§ **Assigned task**
Using the listing below, report all lines holding the word "magnifier".
-------------------------
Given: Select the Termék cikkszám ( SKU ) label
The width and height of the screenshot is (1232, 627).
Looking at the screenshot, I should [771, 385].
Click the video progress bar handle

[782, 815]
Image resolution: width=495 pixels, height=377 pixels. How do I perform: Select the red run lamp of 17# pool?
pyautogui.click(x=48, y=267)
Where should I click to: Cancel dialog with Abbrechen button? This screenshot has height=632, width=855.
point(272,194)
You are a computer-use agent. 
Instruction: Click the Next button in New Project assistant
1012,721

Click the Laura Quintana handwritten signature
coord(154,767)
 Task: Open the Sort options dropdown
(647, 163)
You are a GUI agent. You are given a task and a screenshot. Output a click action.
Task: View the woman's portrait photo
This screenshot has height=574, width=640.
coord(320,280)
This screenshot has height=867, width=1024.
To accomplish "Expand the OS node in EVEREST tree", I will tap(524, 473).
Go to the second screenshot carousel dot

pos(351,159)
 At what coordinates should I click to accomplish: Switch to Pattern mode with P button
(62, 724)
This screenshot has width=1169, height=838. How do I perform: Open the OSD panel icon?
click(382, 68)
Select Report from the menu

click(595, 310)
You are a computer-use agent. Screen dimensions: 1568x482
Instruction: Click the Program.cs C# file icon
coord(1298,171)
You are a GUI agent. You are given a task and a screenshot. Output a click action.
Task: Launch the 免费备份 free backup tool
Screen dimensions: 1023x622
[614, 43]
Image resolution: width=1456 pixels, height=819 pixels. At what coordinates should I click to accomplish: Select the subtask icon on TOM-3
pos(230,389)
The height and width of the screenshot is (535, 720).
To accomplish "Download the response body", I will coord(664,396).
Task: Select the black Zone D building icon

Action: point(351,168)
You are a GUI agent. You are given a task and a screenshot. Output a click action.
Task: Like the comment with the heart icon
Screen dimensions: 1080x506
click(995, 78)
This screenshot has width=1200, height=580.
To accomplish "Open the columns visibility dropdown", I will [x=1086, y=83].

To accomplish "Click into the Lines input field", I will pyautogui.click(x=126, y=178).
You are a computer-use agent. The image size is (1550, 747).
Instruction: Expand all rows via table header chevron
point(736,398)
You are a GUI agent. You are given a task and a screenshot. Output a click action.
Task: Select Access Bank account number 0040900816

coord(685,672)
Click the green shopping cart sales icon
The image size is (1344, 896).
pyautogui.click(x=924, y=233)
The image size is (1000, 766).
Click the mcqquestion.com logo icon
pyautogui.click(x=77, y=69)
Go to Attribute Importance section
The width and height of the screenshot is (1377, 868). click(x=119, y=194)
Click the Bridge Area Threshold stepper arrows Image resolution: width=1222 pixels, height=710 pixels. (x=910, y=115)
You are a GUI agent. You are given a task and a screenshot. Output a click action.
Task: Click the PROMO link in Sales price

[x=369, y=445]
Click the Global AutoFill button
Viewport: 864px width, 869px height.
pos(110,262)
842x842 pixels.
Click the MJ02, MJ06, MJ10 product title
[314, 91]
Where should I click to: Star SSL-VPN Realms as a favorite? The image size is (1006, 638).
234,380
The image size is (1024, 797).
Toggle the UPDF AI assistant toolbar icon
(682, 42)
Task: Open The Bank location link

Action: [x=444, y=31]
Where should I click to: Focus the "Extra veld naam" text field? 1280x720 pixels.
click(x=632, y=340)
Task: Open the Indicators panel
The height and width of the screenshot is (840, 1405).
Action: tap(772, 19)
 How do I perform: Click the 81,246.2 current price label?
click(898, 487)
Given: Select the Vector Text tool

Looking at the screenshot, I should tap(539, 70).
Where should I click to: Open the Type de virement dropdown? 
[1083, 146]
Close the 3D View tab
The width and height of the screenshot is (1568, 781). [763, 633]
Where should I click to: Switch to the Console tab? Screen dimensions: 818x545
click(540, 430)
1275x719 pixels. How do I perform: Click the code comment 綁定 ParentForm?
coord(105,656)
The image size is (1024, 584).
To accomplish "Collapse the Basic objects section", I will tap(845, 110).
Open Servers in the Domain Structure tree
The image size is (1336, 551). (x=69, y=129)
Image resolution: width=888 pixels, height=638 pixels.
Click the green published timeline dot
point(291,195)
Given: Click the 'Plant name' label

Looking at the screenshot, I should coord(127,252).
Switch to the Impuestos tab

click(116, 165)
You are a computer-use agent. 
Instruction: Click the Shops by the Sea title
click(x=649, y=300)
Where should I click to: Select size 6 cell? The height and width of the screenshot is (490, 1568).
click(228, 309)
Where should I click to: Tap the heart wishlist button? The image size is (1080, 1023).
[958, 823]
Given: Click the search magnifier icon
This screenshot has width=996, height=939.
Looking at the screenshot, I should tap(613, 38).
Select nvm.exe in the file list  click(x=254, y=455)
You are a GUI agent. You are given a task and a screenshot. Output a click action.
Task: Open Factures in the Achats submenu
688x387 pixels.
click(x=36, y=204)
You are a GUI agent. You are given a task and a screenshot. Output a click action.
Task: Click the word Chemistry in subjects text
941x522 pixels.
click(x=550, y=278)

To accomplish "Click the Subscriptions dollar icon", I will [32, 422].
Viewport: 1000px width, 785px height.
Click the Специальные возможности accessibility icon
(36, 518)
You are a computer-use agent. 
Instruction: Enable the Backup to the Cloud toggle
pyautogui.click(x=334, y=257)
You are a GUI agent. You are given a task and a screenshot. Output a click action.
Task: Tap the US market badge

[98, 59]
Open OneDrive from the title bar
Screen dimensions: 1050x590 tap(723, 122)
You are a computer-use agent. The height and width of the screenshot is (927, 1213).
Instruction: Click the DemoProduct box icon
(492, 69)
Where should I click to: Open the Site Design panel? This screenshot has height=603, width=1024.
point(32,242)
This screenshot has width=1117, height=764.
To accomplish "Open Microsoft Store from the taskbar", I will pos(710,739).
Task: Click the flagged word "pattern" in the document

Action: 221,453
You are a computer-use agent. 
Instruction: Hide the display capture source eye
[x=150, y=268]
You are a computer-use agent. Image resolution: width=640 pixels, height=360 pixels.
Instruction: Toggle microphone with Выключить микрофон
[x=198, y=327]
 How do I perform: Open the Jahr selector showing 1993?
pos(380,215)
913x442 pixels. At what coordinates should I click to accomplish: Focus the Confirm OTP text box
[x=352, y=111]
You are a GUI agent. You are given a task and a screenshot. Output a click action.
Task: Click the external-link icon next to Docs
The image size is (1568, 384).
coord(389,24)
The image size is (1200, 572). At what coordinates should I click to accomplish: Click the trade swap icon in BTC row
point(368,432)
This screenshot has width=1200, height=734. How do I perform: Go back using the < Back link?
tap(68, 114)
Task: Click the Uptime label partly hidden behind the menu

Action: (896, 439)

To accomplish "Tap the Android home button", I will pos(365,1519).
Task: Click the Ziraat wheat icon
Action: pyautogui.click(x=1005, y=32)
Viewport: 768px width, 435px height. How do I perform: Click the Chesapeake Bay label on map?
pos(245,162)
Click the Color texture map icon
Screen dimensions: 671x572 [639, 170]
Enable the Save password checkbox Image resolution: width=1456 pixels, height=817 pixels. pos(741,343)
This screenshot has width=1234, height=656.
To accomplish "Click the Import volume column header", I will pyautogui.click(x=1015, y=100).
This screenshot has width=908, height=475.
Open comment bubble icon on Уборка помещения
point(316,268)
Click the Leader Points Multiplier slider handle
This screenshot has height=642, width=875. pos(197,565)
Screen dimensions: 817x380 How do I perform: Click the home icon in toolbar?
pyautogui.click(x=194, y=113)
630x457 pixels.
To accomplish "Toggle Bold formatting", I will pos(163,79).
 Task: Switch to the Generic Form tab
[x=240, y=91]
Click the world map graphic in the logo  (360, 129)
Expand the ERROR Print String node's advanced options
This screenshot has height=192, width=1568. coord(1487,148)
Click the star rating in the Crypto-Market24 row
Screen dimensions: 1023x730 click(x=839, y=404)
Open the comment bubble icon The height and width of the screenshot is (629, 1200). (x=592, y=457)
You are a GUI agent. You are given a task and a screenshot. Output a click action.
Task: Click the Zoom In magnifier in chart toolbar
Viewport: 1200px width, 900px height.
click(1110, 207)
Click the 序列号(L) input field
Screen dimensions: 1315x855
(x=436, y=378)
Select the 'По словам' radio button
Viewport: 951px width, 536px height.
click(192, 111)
-------------------------
§ **Completed exercise**
Given: Click the search magnifier icon
Task: Click the Zoom In magnifier in chart toolbar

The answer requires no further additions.